Il Metodo Classico piemontese ha ufficialmente aperto le porte del mercato americano. Lo scorso 10 marzo, il Consorzio Alta Langa ha celebrato il suo debutto assoluto negli Stati Uniti con un evento esclusivo a New York, ospitato nella prestigiosa cornice di Eataly Downtown. Un successo che segna una tappa storica per la denominazione, capace di catalizzare l’attenzione di oltre 200 professionisti del settore e rappresentanti dei media internazionali.
Un successo oltre le aspettative
L'evento ha visto la
partecipazione di 27 produttori che hanno presentato le loro cuvée a una
platea selezionata di sommelier, wine director, buyer e distributori. "Il
riscontro da parte del trade statunitense è stato estremamente positivo e
certamente oltre quelle che erano le aspettative", ha commentato con
soddisfazione Giovanni Minetti, presidente del Consorzio Alta Langa.
La scelta di New York non è stata
casuale: la Grande Mela è il simbolo di un mercato del vino vivace e influente,
il palcoscenico ideale per presentare l'identità e la qualità superiore delle
"alte bollicine piemontesi".
Formazione e posizionamento: perché l'Alta Langa piace al mercato USA
La giornata non è stata solo una
vetrina di degustazione, ma un vero momento di approfondimento strategico. Due
panel formativi dal titolo "Why Alta Langa DOCG Belongs on Your Wine
List: Education, Positioning, and Profitability" hanno guidato i
professionisti americani alla scoperta della denominazione.
Moderati dall'esperta di wine
marketing Juliana Colangelo, gli incontri hanno visto protagonisti Giovanna
Bagnasco e Paolo Rossino del Consorzio, che hanno illustrato i
pilastri che rendono l'Alta Langa DOCG un prodotto unico:
- Solo Millesimato: ogni bottiglia riporta
obbligatoriamente l'anno della vendemmia.
- Lunghi affinamenti: minimo 30 mesi sui
lieviti (che salgono a 60 per la Riserva).
- Vitigni d'eccellenza: prodotto
esclusivamente con uve Pinot Nero e Chardonnay (minimo 90%).
- Altitudine: vigneti situati tra le province
di Alessandria, Asti e Cuneo, a un'altezza media di 440 metri (fino a
oltre 900 m slm).
Identità territoriale e numeri in crescita
L’Alta Langa non è solo un vino,
ma il racconto di un territorio prezioso che abbraccia 149 comuni.

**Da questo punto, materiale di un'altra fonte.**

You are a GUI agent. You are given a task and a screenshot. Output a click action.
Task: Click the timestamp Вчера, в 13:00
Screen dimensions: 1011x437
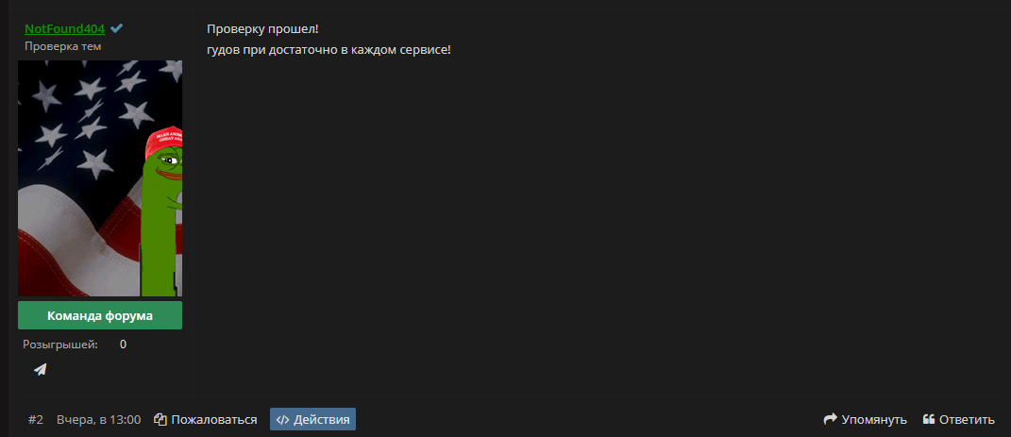[x=99, y=420]
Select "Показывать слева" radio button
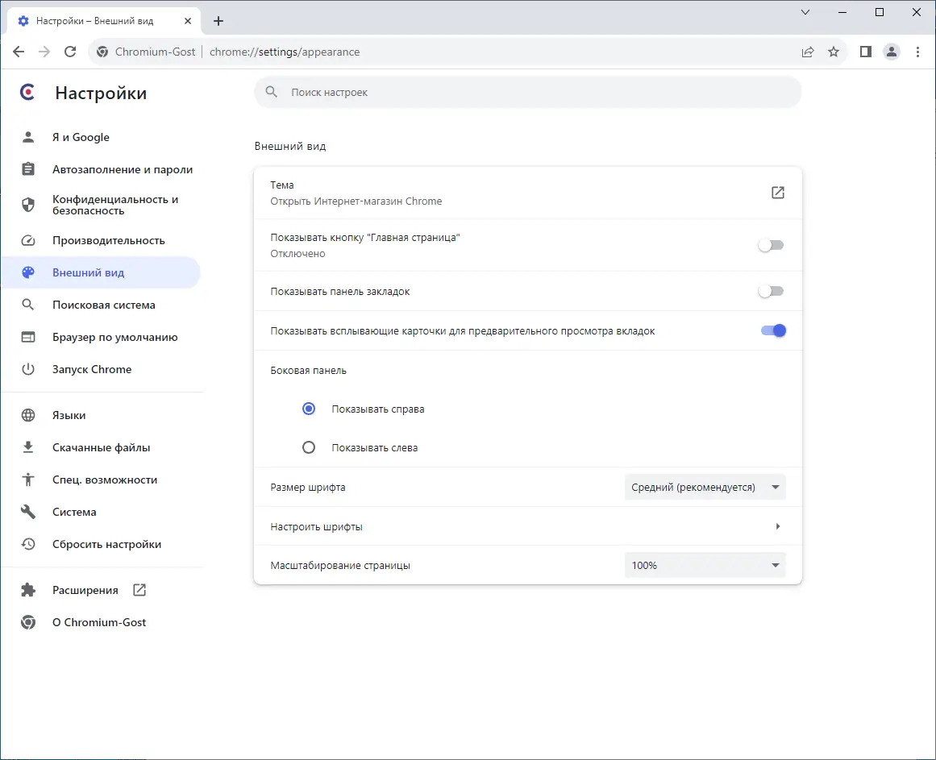The image size is (936, 760). pyautogui.click(x=309, y=447)
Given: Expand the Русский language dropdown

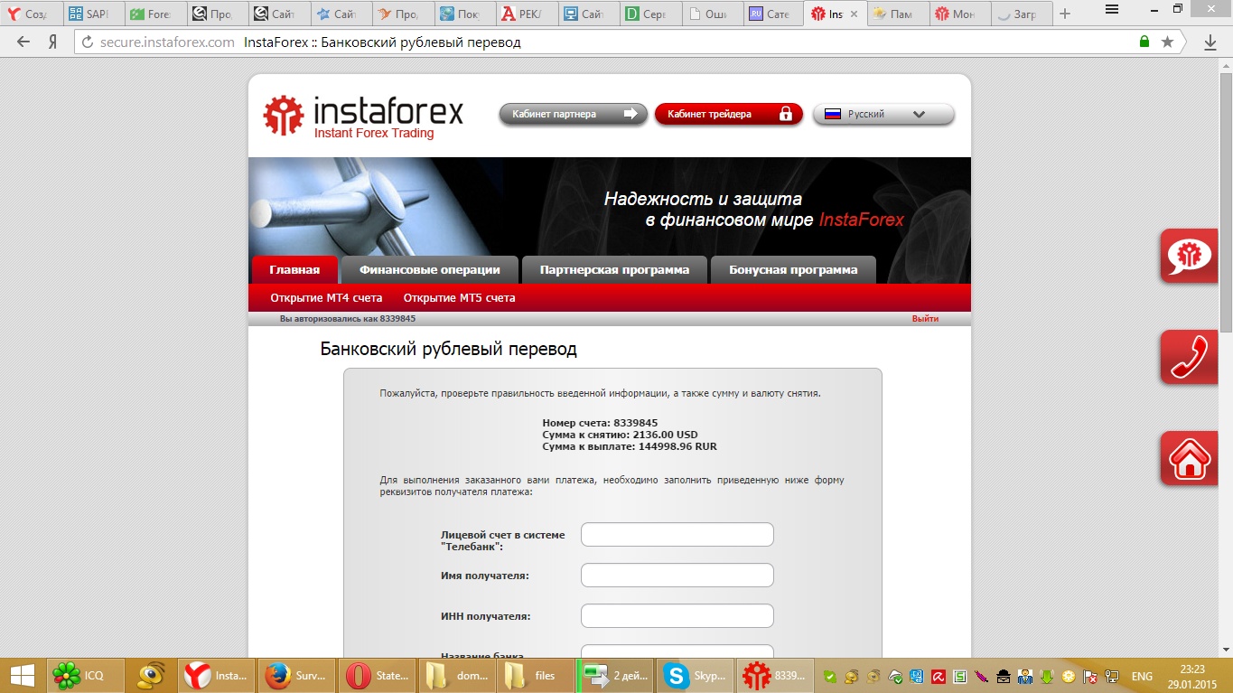Looking at the screenshot, I should click(883, 115).
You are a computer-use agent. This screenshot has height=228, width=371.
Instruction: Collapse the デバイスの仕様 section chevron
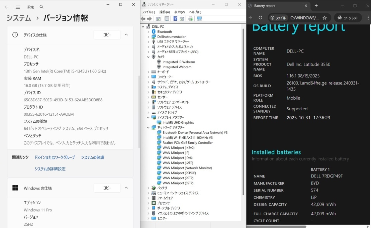click(126, 35)
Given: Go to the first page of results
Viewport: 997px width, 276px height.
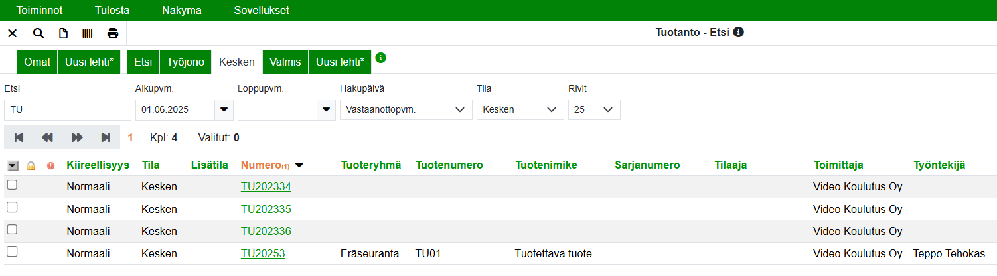Looking at the screenshot, I should (x=19, y=137).
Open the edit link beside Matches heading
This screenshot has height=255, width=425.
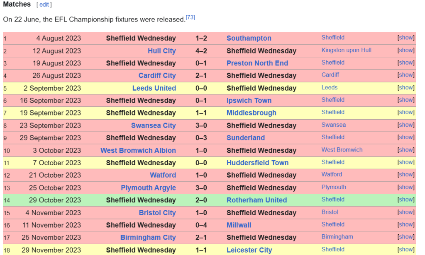coord(44,5)
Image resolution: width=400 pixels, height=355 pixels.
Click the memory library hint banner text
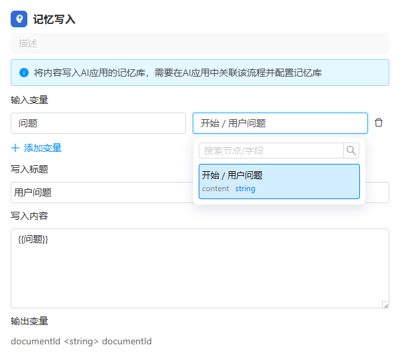[177, 73]
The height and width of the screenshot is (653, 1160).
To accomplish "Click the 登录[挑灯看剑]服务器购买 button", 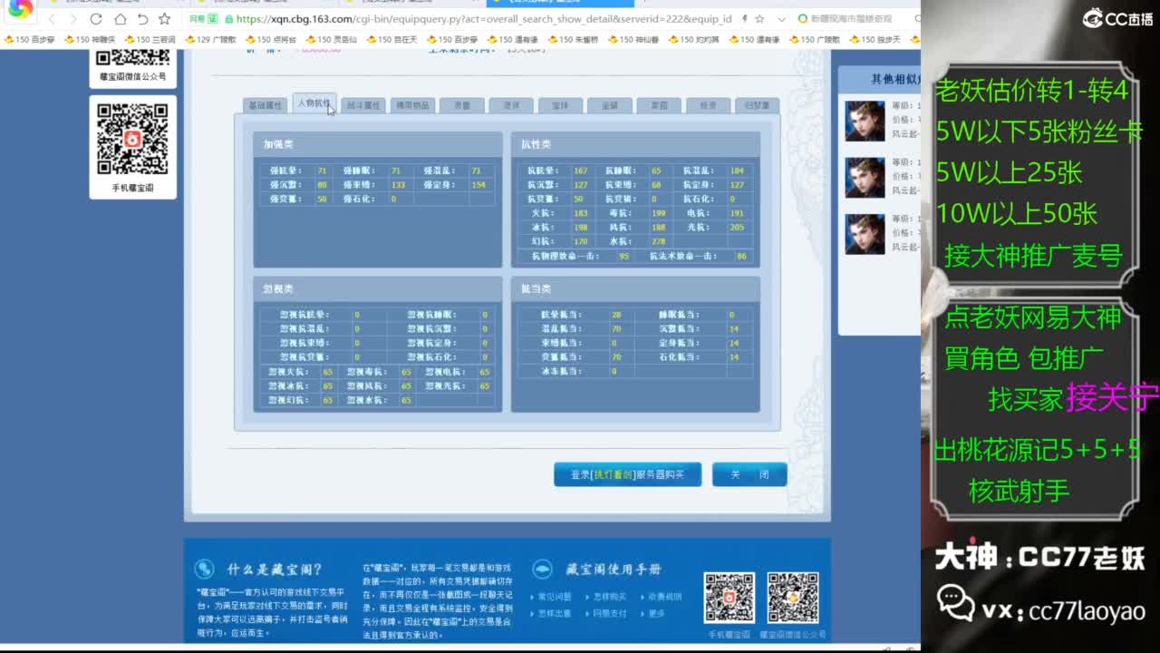I will [627, 473].
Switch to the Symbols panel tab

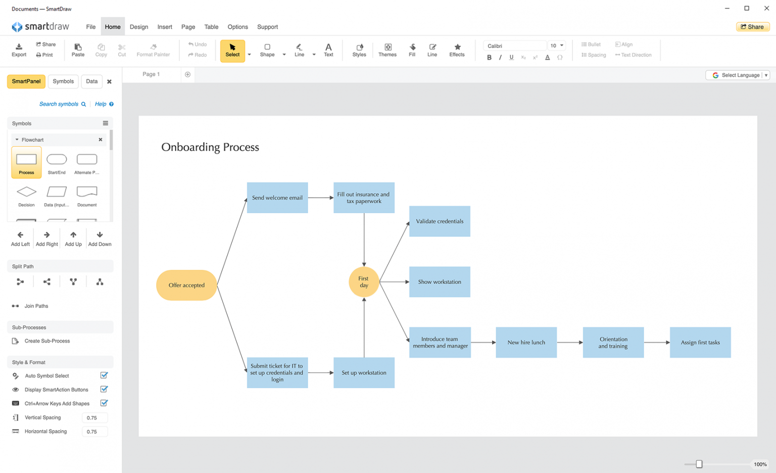pyautogui.click(x=63, y=81)
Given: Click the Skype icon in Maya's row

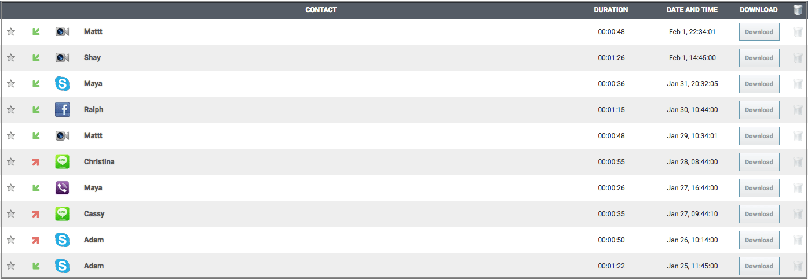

Una
terra di "resistenza culturale" e grande biodiversità che oggi vanta
numeri solidi:
- 100 cantine associate al Consorzio.
- 500 ettari di vigneto.
- Una produzione potenziale di 3,5 milioni di
bottiglie con la vendemmia 2025.
- Un mercato che attualmente vede l’85% delle
vendite in Italia e il 15% destinato all’export, quota destinata a
crescere dopo il successo newyorkese.
Il prestigio della denominazione
è stato ulteriormente confermato dal riconoscimento di "Vino dell'Anno
Regione Piemonte" 2025, a testimonianza di un percorso qualitativo
senza sosta.
Le 27 cantine protagoniste a New York
All'evento hanno partecipato nomi
storici e realtà emergenti del panorama piemontese:
Agricola Brandini, Agricola TT,
Banfi, Bava, Bera, Borgo Maragliano, Casa E. di Mirafiore, Coppo, Cuvage,
Deltetto 1953, Enrico Serafino, Ettore Germano, Fontanafredda, Giuseppe
Contratto, La Fusina, Marcalberto, Marco Capra, Marziano Abbona, Mauro Sebaste,
Nada Giuseppe, Pecchenino, Tenuta Carretta, Tenuta Il Falchetto, Tenuta
Langasco, Tenuta Rocca, Terrabianca, Vite Colte.